* [EXERCISE OBJECTIVE]: Pictures are to be left out. Return exactly the lines below from the one with "Screen dimensions: 640x499" up to and including the one with "This screenshot has width=692, height=438.".

*** GIVEN ENTRIES Section Begins ***

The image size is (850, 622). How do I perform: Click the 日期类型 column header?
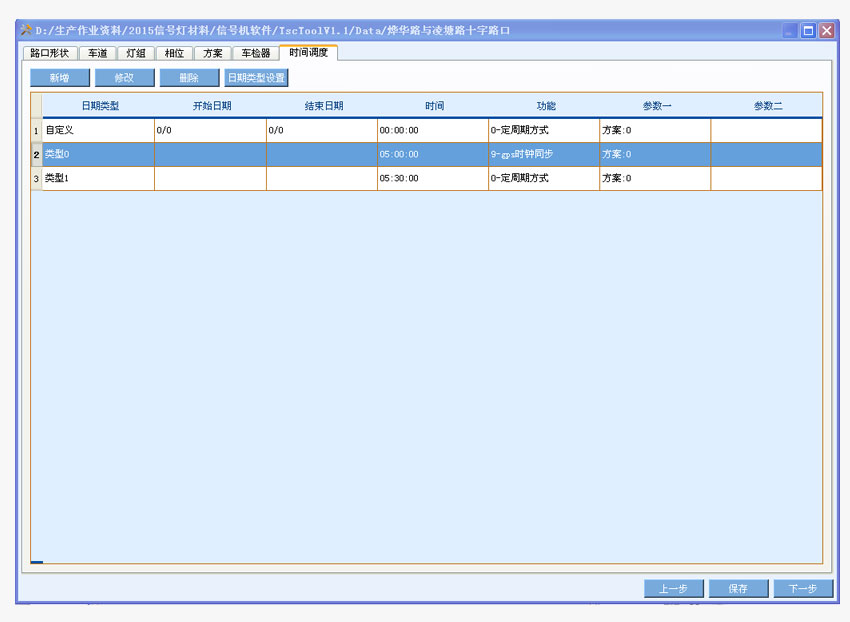pyautogui.click(x=99, y=106)
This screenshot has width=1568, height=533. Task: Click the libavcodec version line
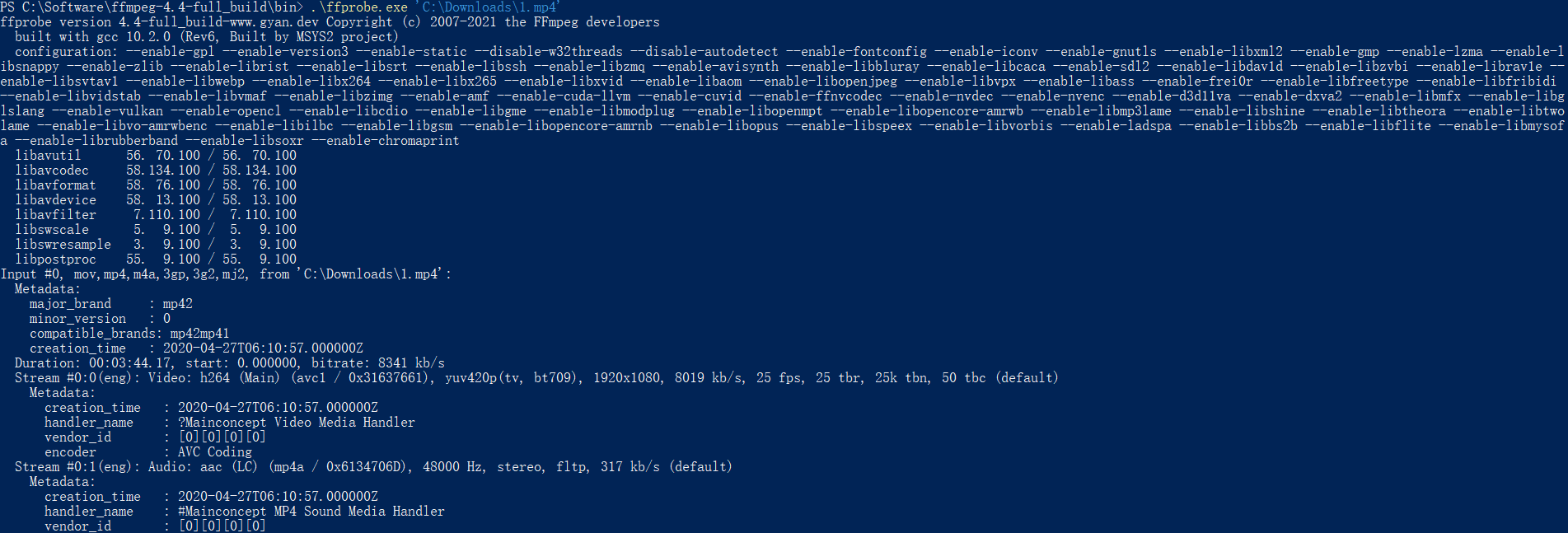[156, 170]
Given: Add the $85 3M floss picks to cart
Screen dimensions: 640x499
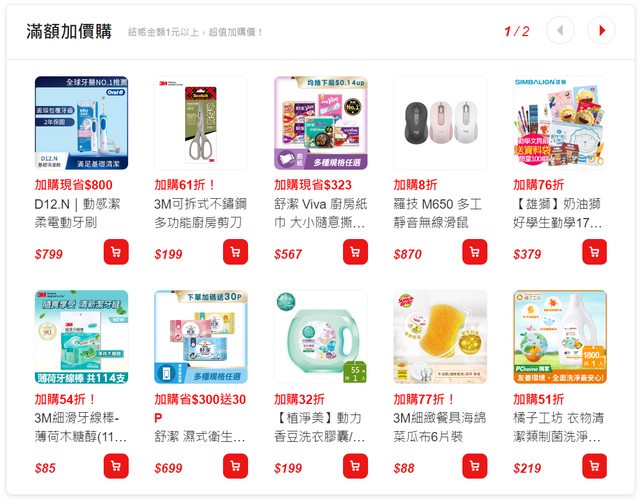Looking at the screenshot, I should pos(116,466).
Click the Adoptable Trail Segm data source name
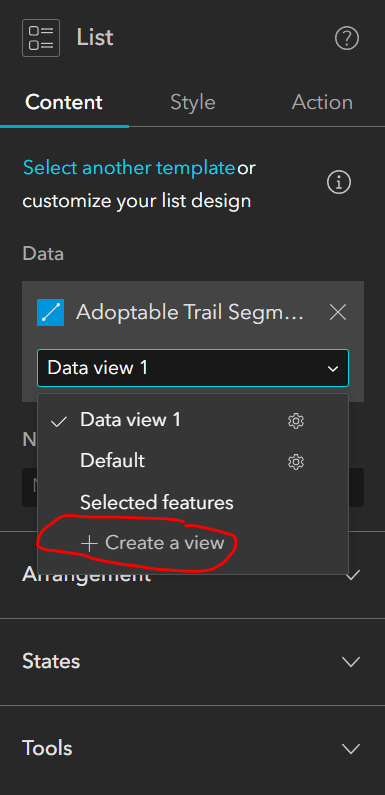The image size is (385, 795). [190, 312]
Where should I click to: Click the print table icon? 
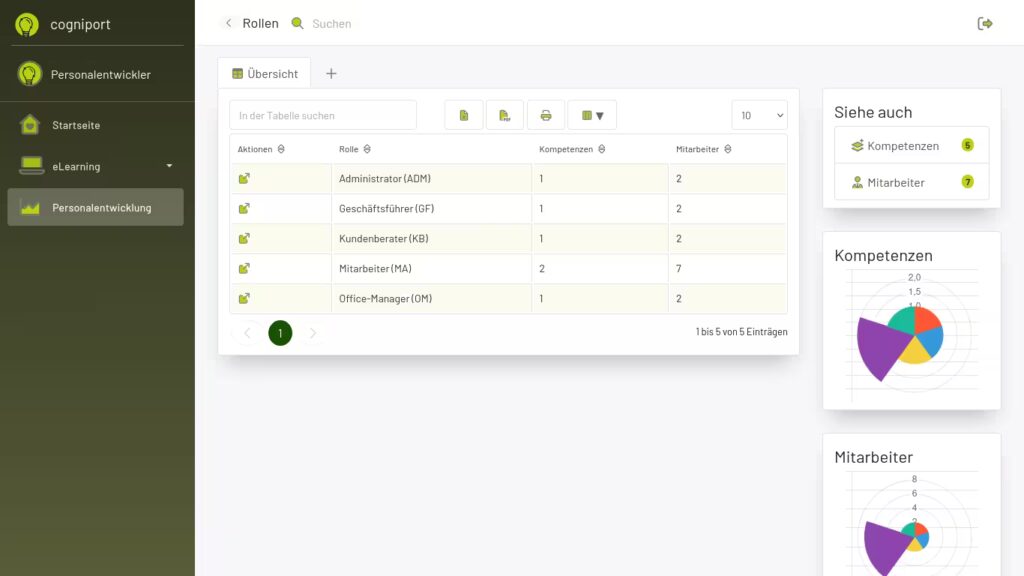click(546, 115)
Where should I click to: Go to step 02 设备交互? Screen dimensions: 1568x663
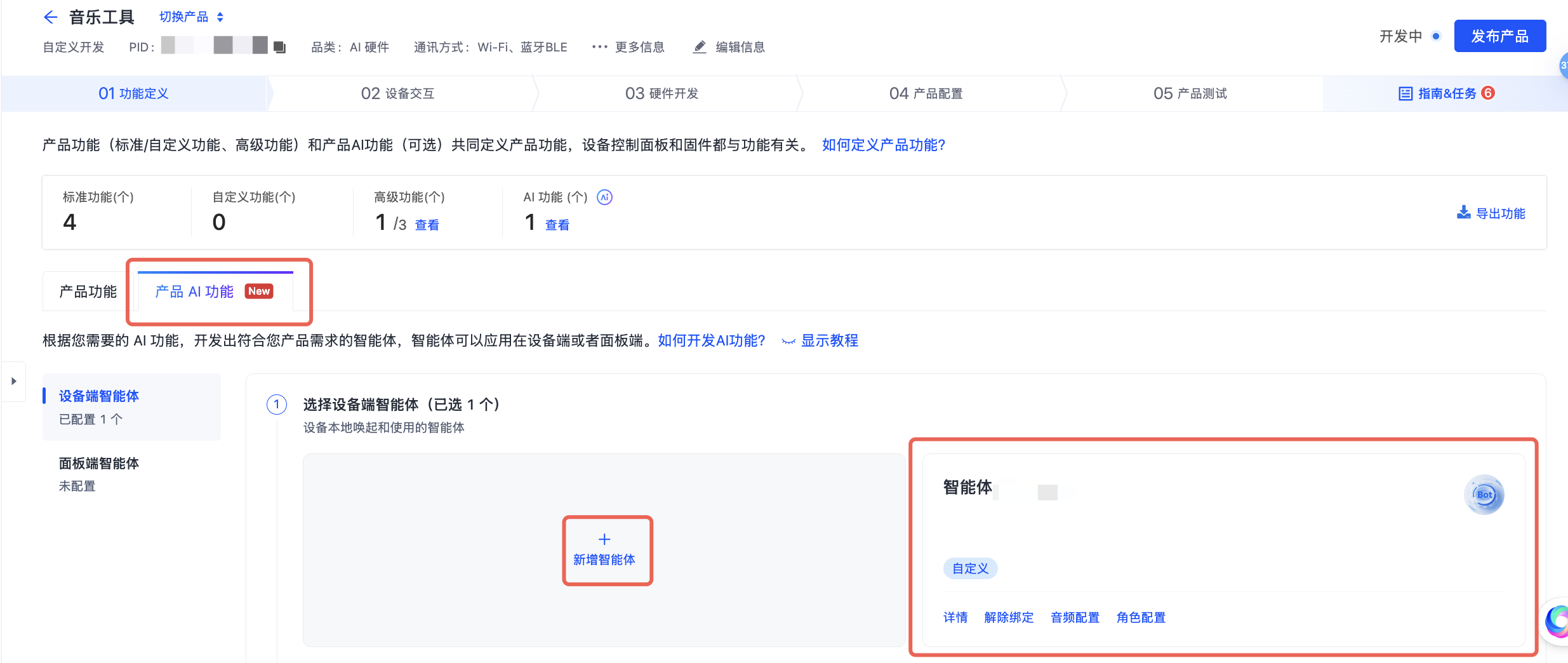(397, 93)
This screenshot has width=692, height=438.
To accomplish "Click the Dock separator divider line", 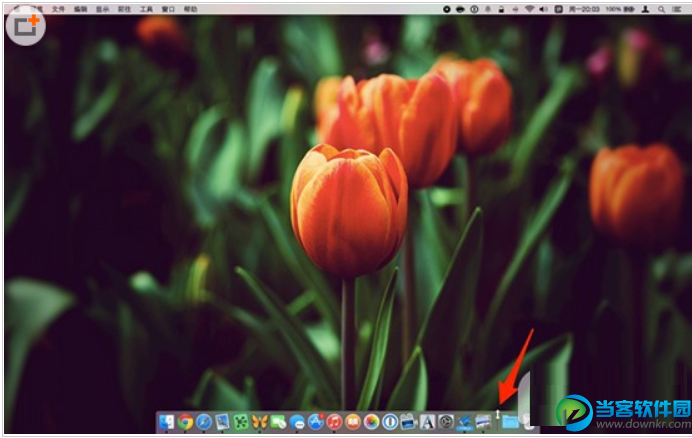I will coord(497,422).
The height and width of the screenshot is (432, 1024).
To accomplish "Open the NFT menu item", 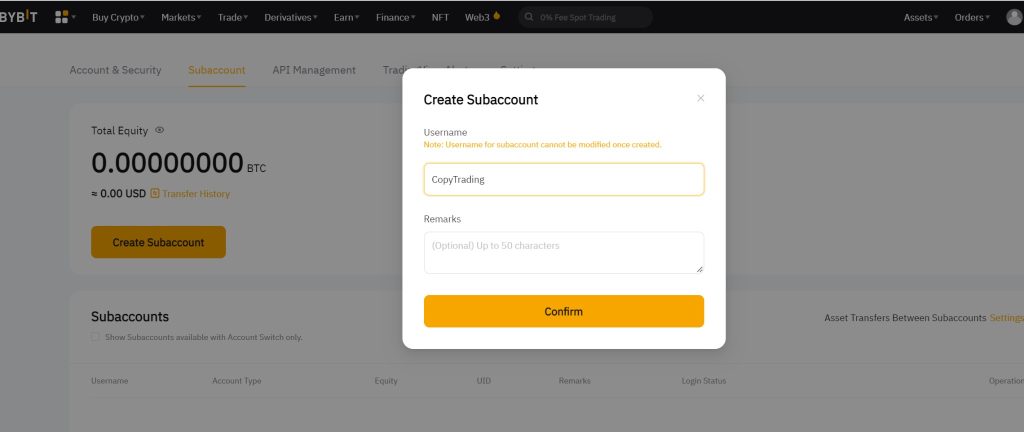I will [x=440, y=18].
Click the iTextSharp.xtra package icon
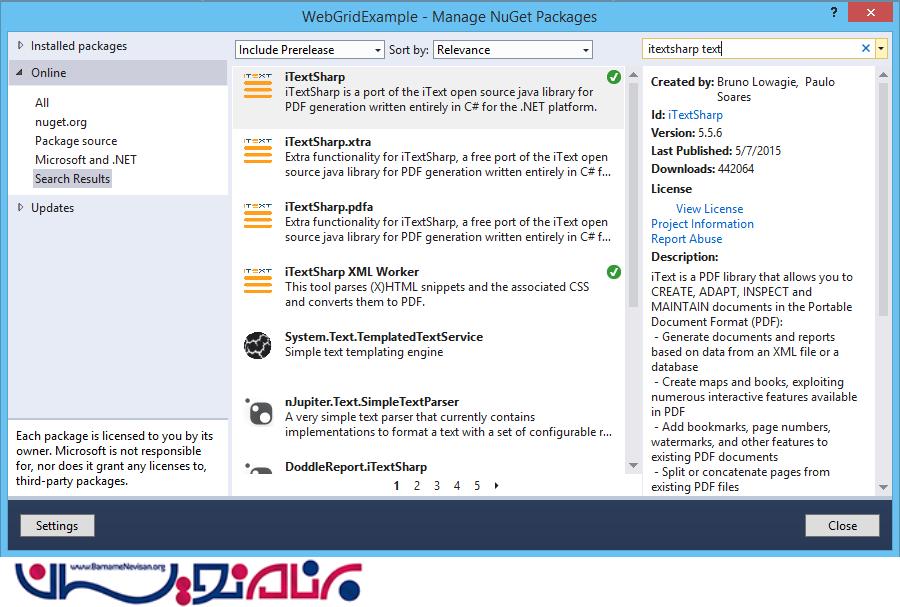The image size is (900, 607). [258, 151]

*** GIVEN ENTRIES Section Ends ***

* [ANSWER TO THIS TASK]:
Screen dimensions: 640x499
Looking at the screenshot, I should pos(116,466).
Click the Adoptable Trail Segm data source name
The image size is (385, 795). [190, 312]
Where should I click to: Click the print table icon? 
click(546, 115)
Where should I click to: Go to step 02 设备交互? Screen dimensions: 1568x663
(397, 93)
This screenshot has width=692, height=438.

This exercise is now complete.